Eventually, we arrived someplace that smelled of other! CATS! and of things I associate with being frightened and feeling odd. My Internet researches have taught me that this would be a good time to say “OH NOES!”

We sat for some time in a gathering area. My monkey walked over and casually petted ANOTHER CAT which was strolling around, obviously the king of the place. She skritched his ears and talked to him. He was orange, like the mysterious previous owner of our den, as I’ve discovered his or her hairs in my investigations and explorations. Other cats were there, but were being held (carefully) by their monkeys. None of them seemed happy to be there, either.

Heigh ho, we go into a little room, and it’s clear that I’m about to be tortured for information. You’ll never get it out of me, monkeys! You’ll never find all the furry mice.

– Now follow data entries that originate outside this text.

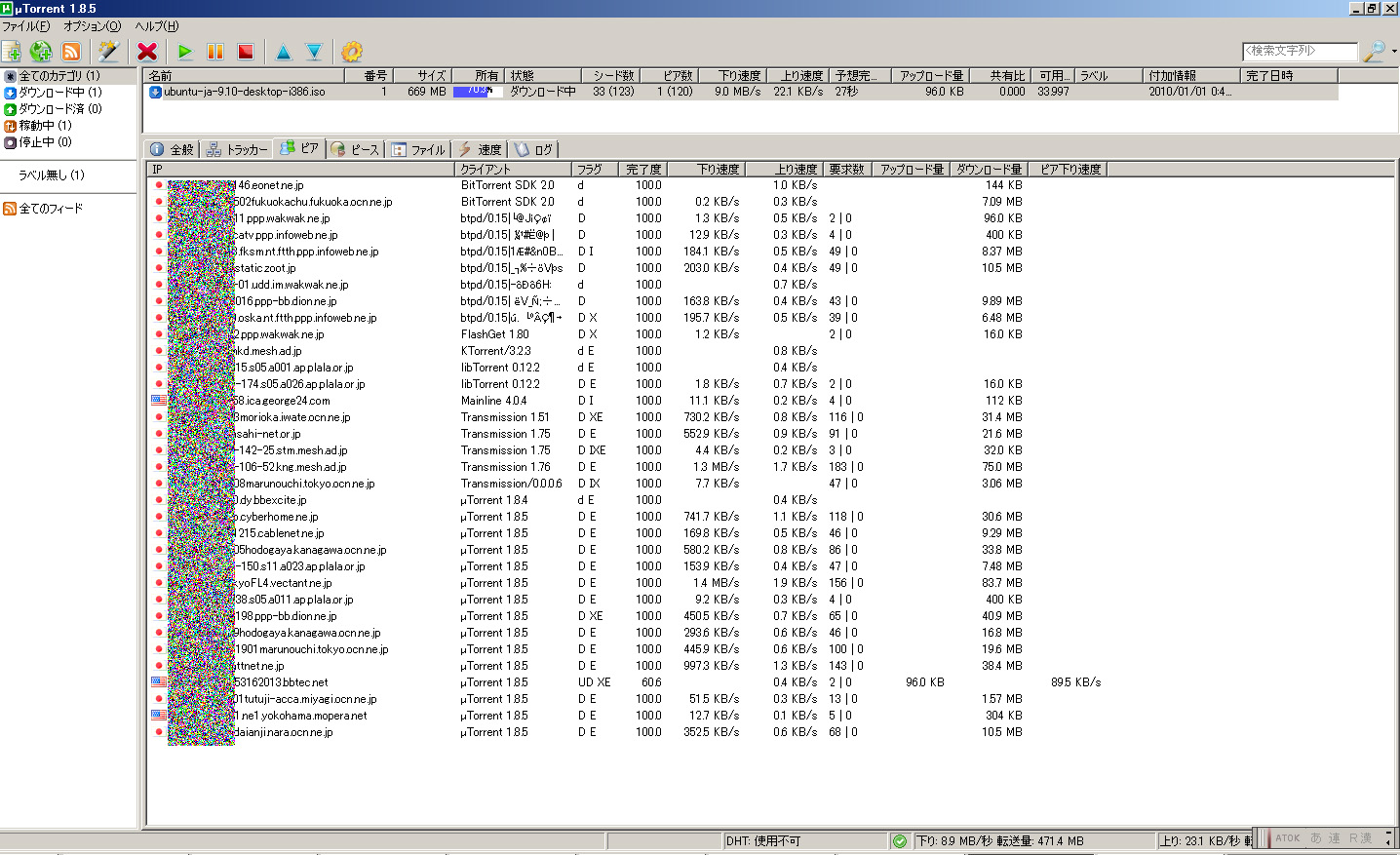Remove torrent with the red X icon
This screenshot has height=855, width=1400.
click(147, 52)
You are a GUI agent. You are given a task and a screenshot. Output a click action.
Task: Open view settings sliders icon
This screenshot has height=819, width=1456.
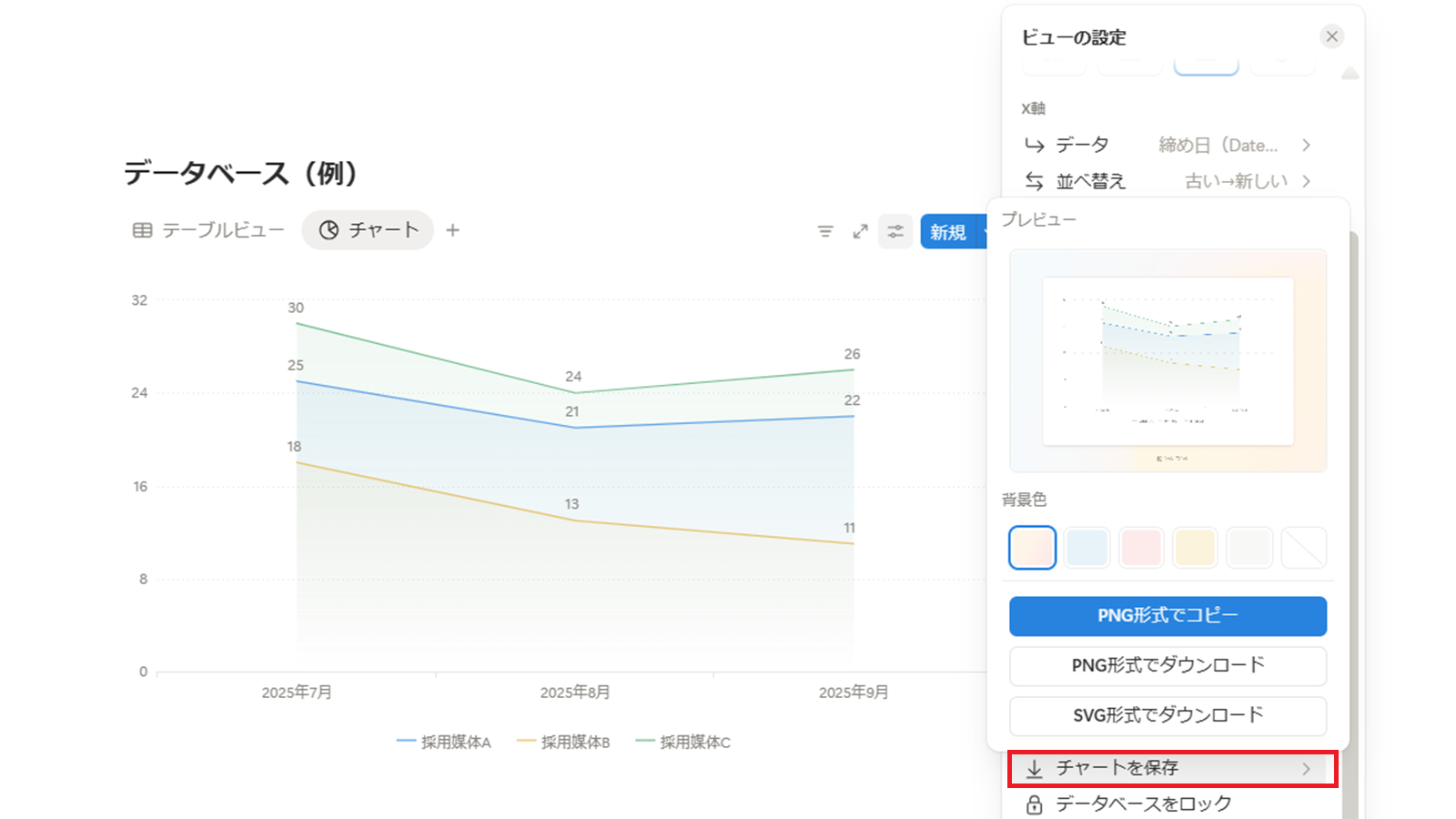point(895,232)
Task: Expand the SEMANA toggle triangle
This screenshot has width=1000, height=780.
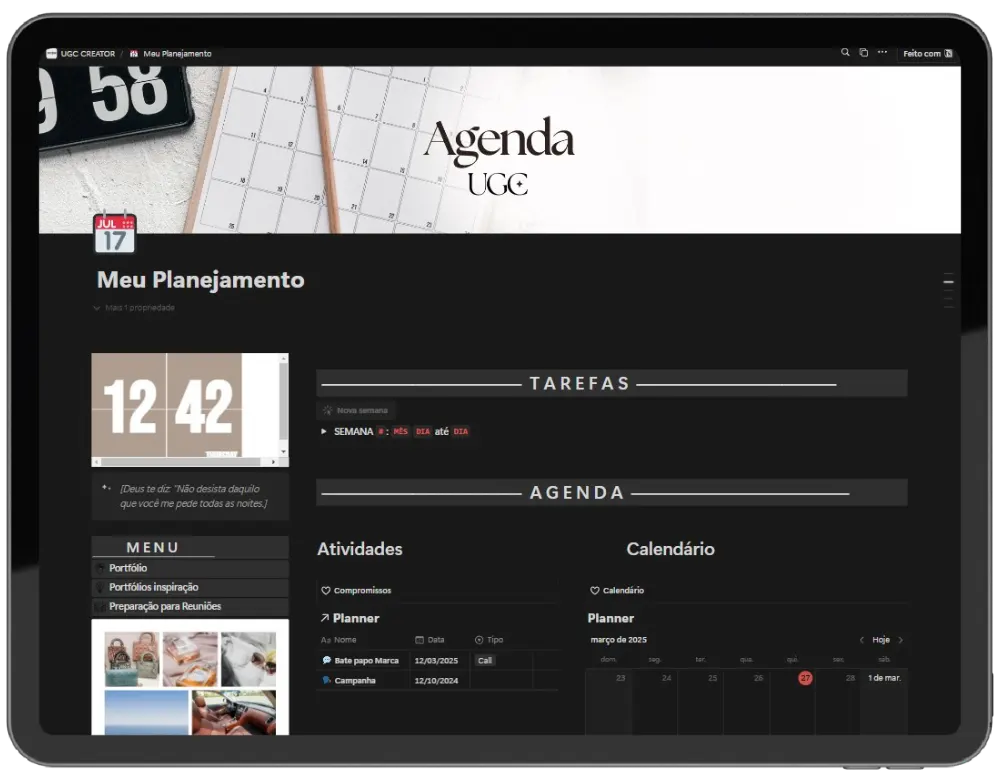Action: point(324,432)
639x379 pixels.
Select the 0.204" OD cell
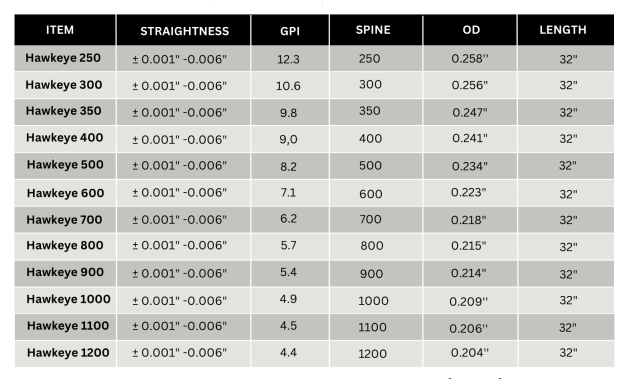[469, 353]
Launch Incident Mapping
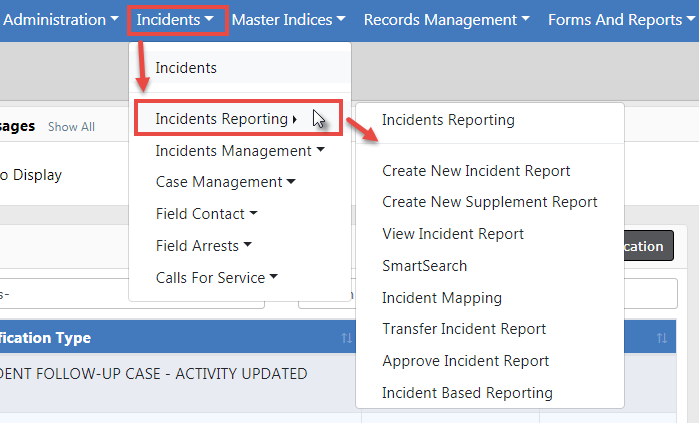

A young female monkey came in and approached me respectfully, holding an implement in her paw. I allowed her to stroke me, hold my foot, and clip my rear knives, which I will admit had become rather long and scraggly. My monkeylady assisted her by holding me comfortably so the other foot-knives could be clipped. That wasn’t so bad. The young monkey went away and I thought “Here it comes.”

A monkey lady who smelled of other cats and odd things came in and made encouraging noises at me. I decided to hunker down in a cat-fu position that an adept would recognize as a defensive one, “Crouching Tabby, Airplane Ears.”

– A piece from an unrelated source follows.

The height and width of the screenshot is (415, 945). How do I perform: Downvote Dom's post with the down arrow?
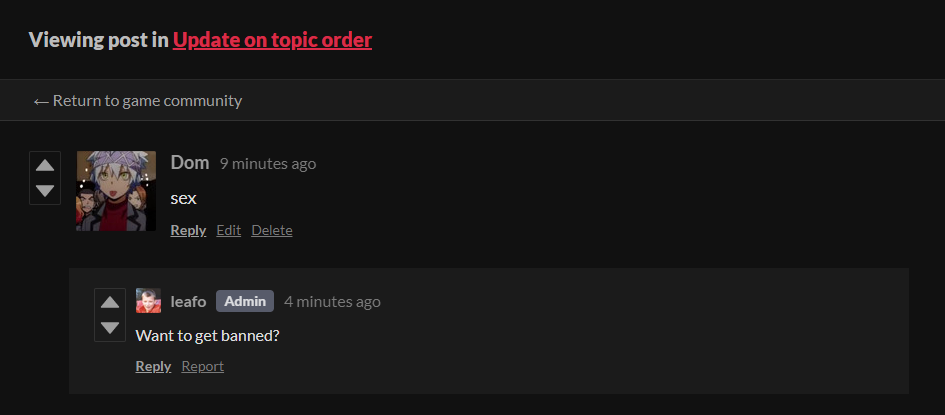tap(45, 190)
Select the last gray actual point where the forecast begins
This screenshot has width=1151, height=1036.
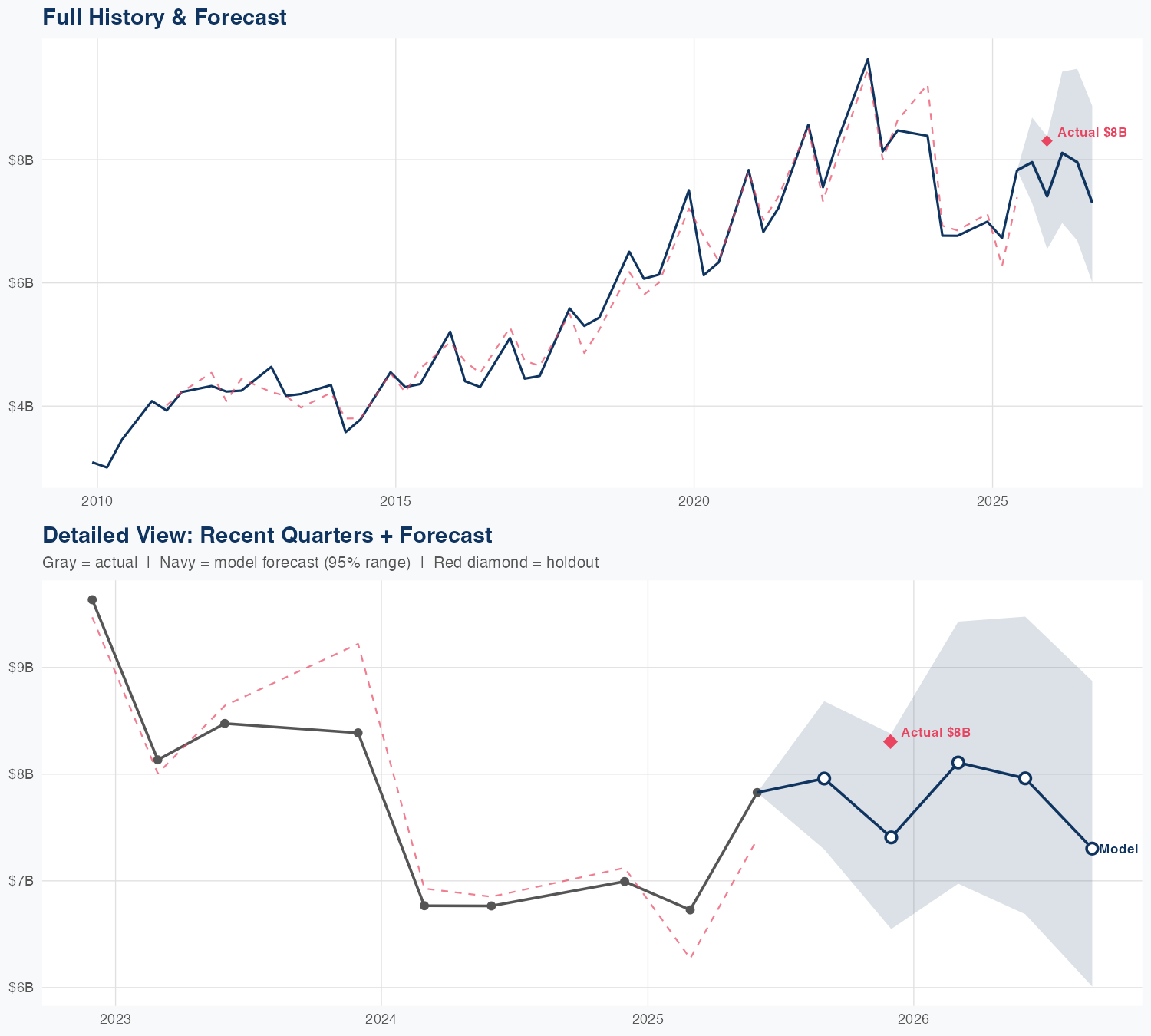tap(757, 792)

I steeled myself for the inevitable poking.

She looked in my ears while my monkeylady gabbled in their incomprehensible patois at her. The lady, who seemed to be a practitioner of the arts of cat torture, was surprisingly gentle, but authoritative: she stuck a stick in my ear. Well, it has been itching lately. And my knives had been catching on things, prompting me to try to trim them myself. She felt me all over, and then she waved a wand-thing over my back. It went “Beep!” and the torture-monkey made a pleased sound. My monkeys sounded pleased
too: they were given a folded paper.

I think alien monkeys must have put a “chimp” in my back so that I could be somehow identified or tracked from Mars or something!!

Before my monkeys ever came and got me, when I was still in cat durance vile, something was done to me back there, and when I was in the Lost Time and was arrested and brought to another cat torture place, they waved a wand over me. They seemed disappointed then – maybe it didn’t tell them all about my adventures, or about the First Monkeys who had torturers cut away my front-knives and some other prized parts of my person. Those First Monkeys… it’s probably best that I don’t really remember. I still get scared
in the dark at bedtime; I don’t know why, but I only like the foot of the bed-thing at night. However, I have come to enjoy cuddling and petting with the male monkey, and even allow him to curl me up in his arms and hold me. He finally learned how to do it properly, of course.

Also, I don’t like feet much. Feet with shoes, especially. I run away sometimes and have to remember “you’re safe, you’re safe.” And then, of course, I stroll back and pretend nonchalance. That is all I really can recall of my time “before,” really; a vague feeling of fear and an overpowering need to escape.

Fortunately, I now love and trust my dear monkeys, and they seem to understand that sometimes I get a little scared, but it goes away quickly. Even yesterday, I was never really that scared. I just stayed in my cat-fu defensive posture until it was clear that the worst was over and there would be no poking up one’s personal backside area. Eventually I was able to relax and purr for them a little as they petted me in the little torture room, just to show them there were no hard feelings.

Finally, finally, the torture monkey seemed to conclude her examination of me, and apparently I passed with flying colors, and I didn’t even have to tell them where even one fuzzy mouse is tucked under the… never mind. Back into the carrier-thing, more waiting out in the gathering room looking at other cats. One of them was rather hissy, so I ignored him. Bad form.

And back we came to our warm cave, where I received treats and some playtime with my favorite new ba-woingy jingle-thing. All is now right in the world.